**TASK**
Beginning with the line that includes "Where should I" and ending with the last line, print the records exactly, leaving every picture out.
BEGIN DATASET RECORDS
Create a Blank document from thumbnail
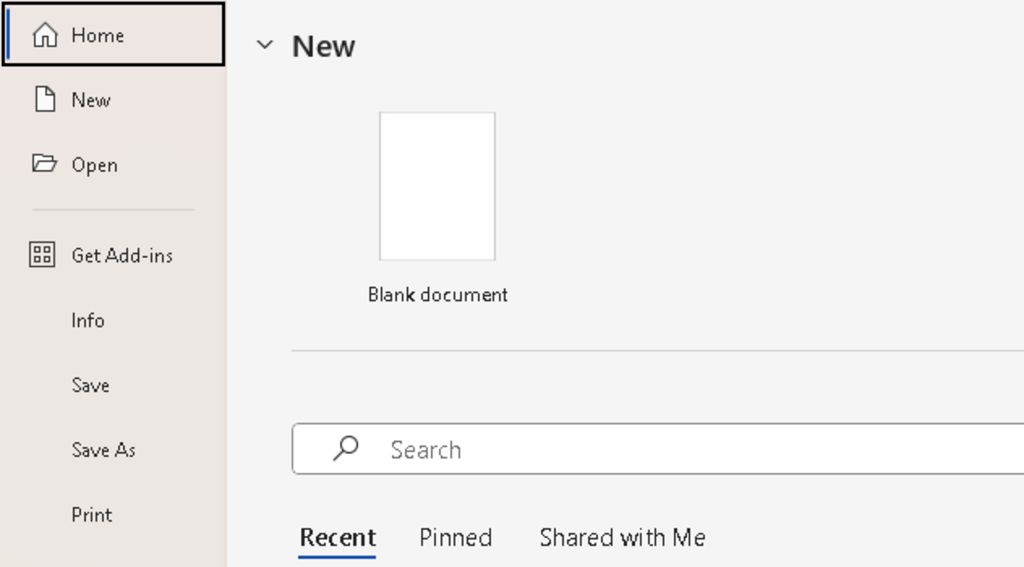Viewport: 1024px width, 567px height. pyautogui.click(x=438, y=186)

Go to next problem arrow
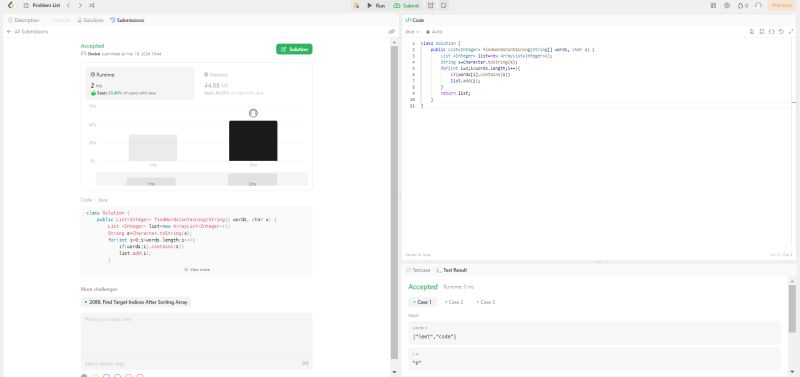click(x=80, y=5)
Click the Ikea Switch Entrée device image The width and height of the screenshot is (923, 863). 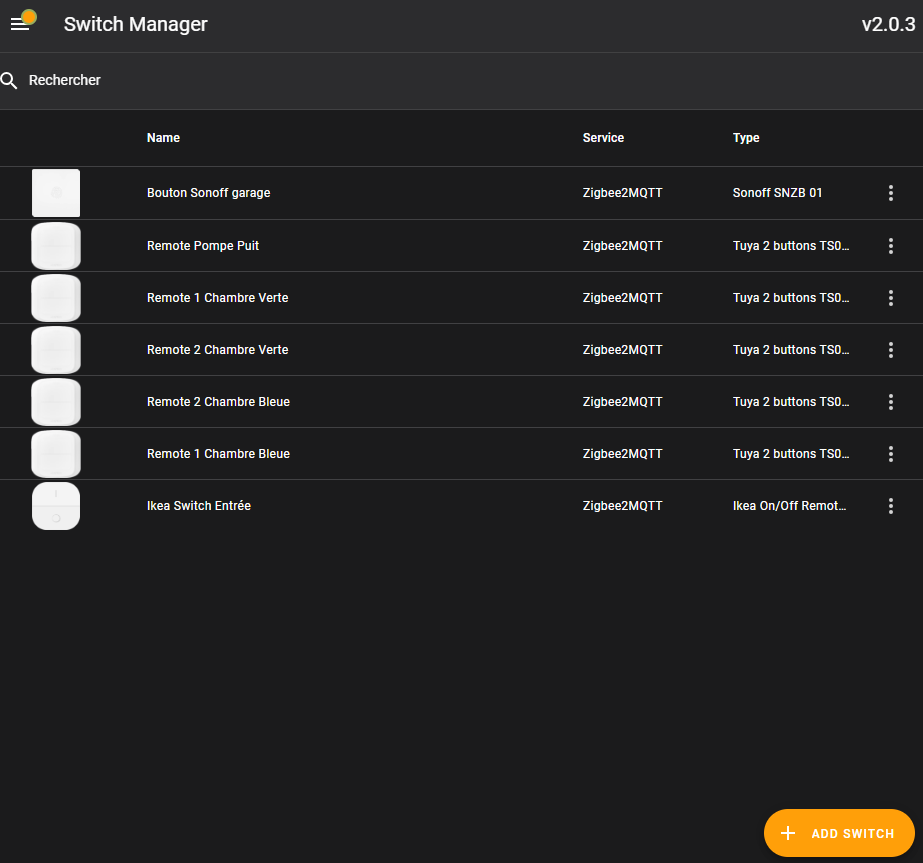(56, 506)
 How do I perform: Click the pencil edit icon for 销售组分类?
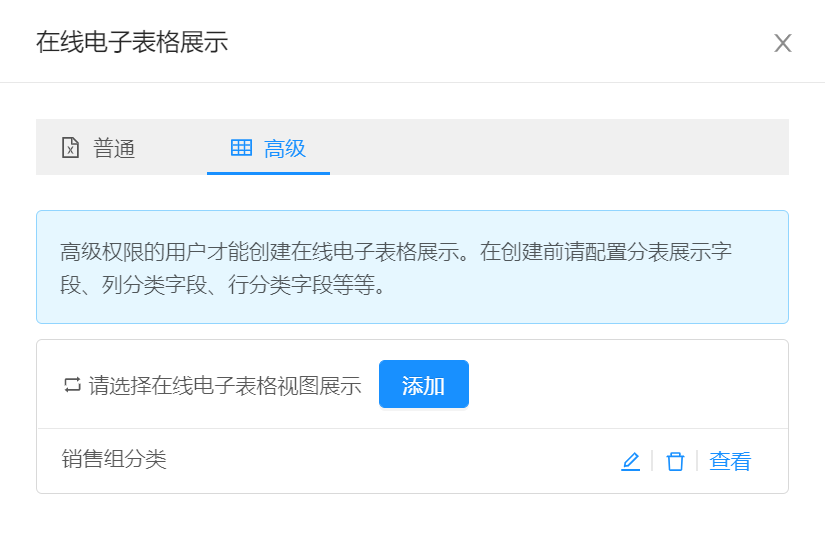click(x=630, y=461)
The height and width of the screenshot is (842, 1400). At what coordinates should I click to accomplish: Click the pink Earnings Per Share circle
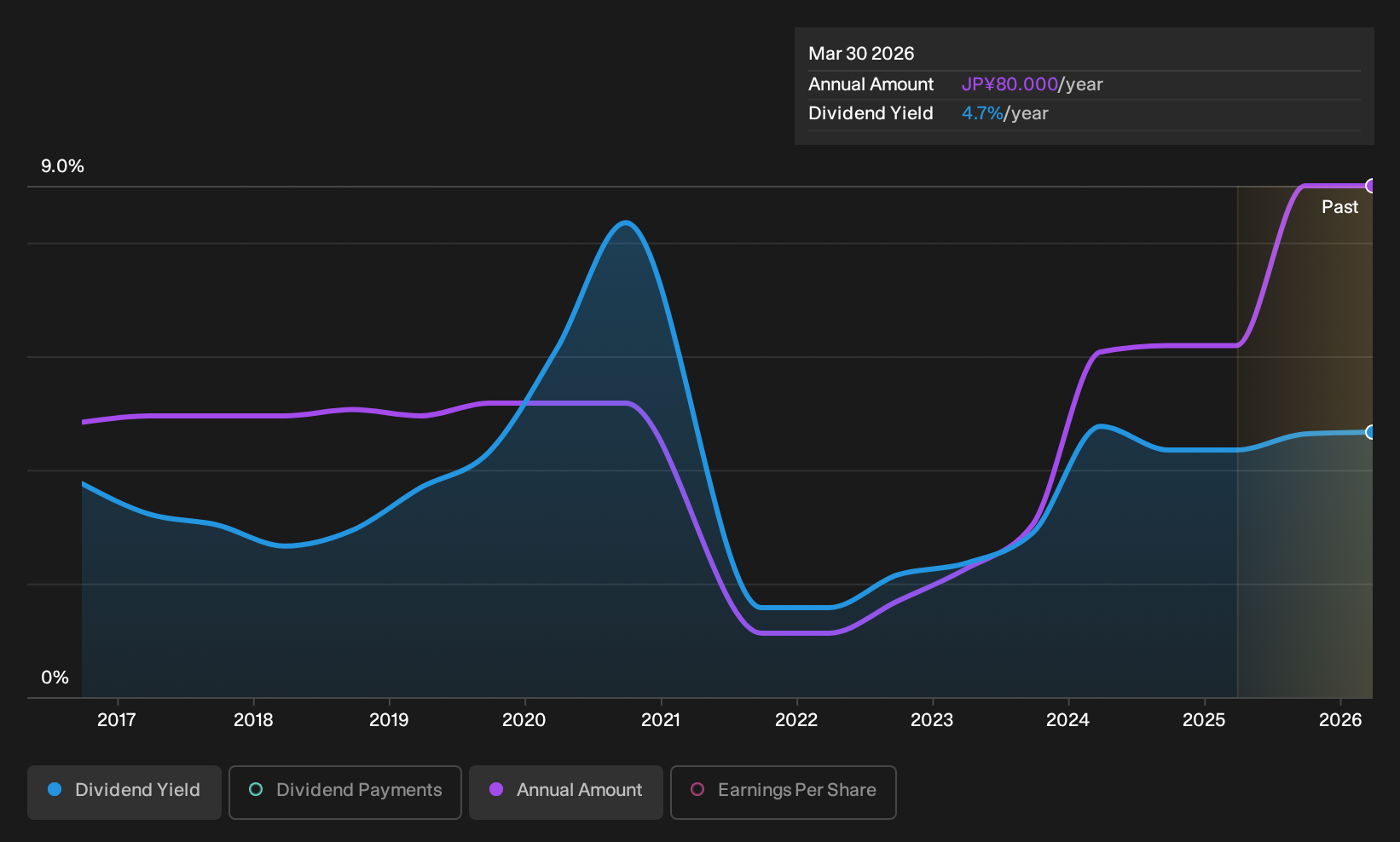(697, 790)
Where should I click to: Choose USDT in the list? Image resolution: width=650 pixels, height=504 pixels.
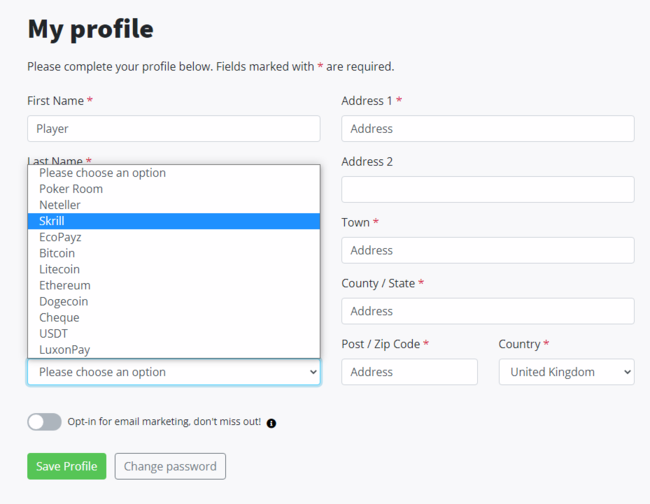coord(174,334)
END DATASET RECORDS
**WRITTEN RESPONSE**
Where should I click to: Choose USDT in the list? Image resolution: width=650 pixels, height=504 pixels.
coord(174,334)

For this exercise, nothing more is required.